Those two incidents are the only times my anxiety got out of hand, but I've always been scared to tell anyone about them. I knew that they weren't examples of me being a funny character in a Woody Allen film. (Although I will admit that I do find them kind of funny in a really dark, humiliating way.) Fortunately, getting older seems to have calmed me down a little bit. Meaning, the catastrophic thinking, worry, and fear is not as intense as it was then. However, they are all still present. I still frequently envision my death, and have trouble saying certain words like "cancer" or "schizophrenia" out loud. When people I don't remember meeting say hi to me, I assume I have some sort of early form of Alzheimers, or got roofied the night I met them and didn't even notice.

Then there's the ever-present anxiety around my career and fear of failure. I genuinely feel panic thinking that I can easily lose, or have already lost, my ability to write and create jokes. When I perform a new bit that bombs, I think about things from my past and tell myself that I must have peaked at 17, or taking shrooms twice in one month when I was 22 must have rewired my brain to make me less funny. I've convinced myself that going on a certain medication, or really just changing anything about myself, will make me a completely different person, a talentless hack. I fear that getting into a serious relationship will make me less motivated to succeed. I fear that having more money will make me lose my work ethic. Really, I fear feeling content, which is why I've ignored my anxiety up until now.

I've scheduled my first appointment with a therapist and am hoping he'll have more constructive ways to deal with this than I do. Maybe I'll even get some of that so-called "satisfaction" all you well-adjusted people seem to rave about.

◆ **YOUR INSTRUCTIONS**: Please repeat the essay on anxiety word for word, between "Then there's the" and "up until now.", inclusive. Work from the essay on anxiety alone.

◆ **RECORDED INFORMATION**:
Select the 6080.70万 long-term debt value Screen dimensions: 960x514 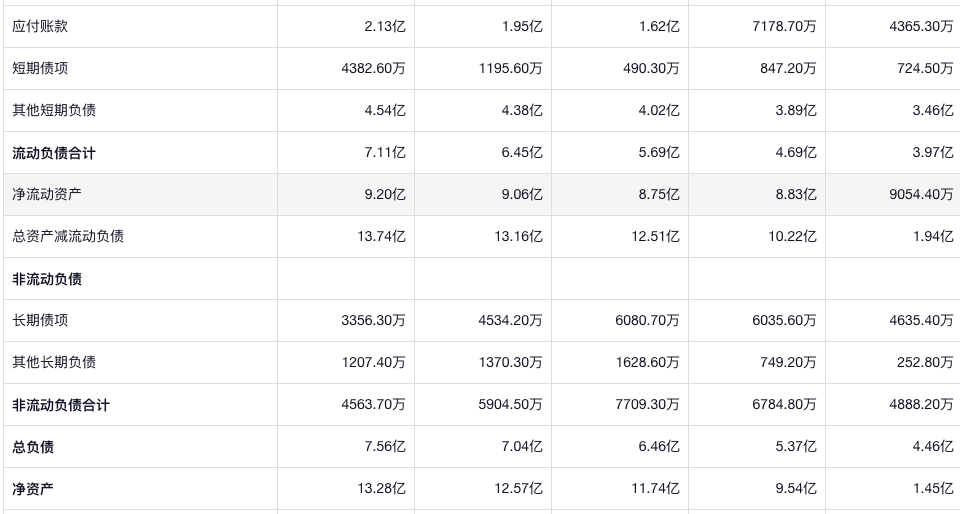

◆ **ANSWER SPACE**:
Then there's the ever-present anxiety around my career and fear of failure. I genuinely feel panic thinking that I can easily lose, or have already lost, my ability to write and create jokes. When I perform a new bit that bombs, I think about things from my past and tell myself that I must have peaked at 17, or taking shrooms twice in one month when I was 22 must have rewired my brain to make me less funny. I've convinced myself that going on a certain medication, or really just changing anything about myself, will make me a completely different person, a talentless hack. I fear that getting into a serious relationship will make me less motivated to succeed. I fear that having more money will make me lose my work ethic. Really, I fear feeling content, which is why I've ignored my anxiety up until now.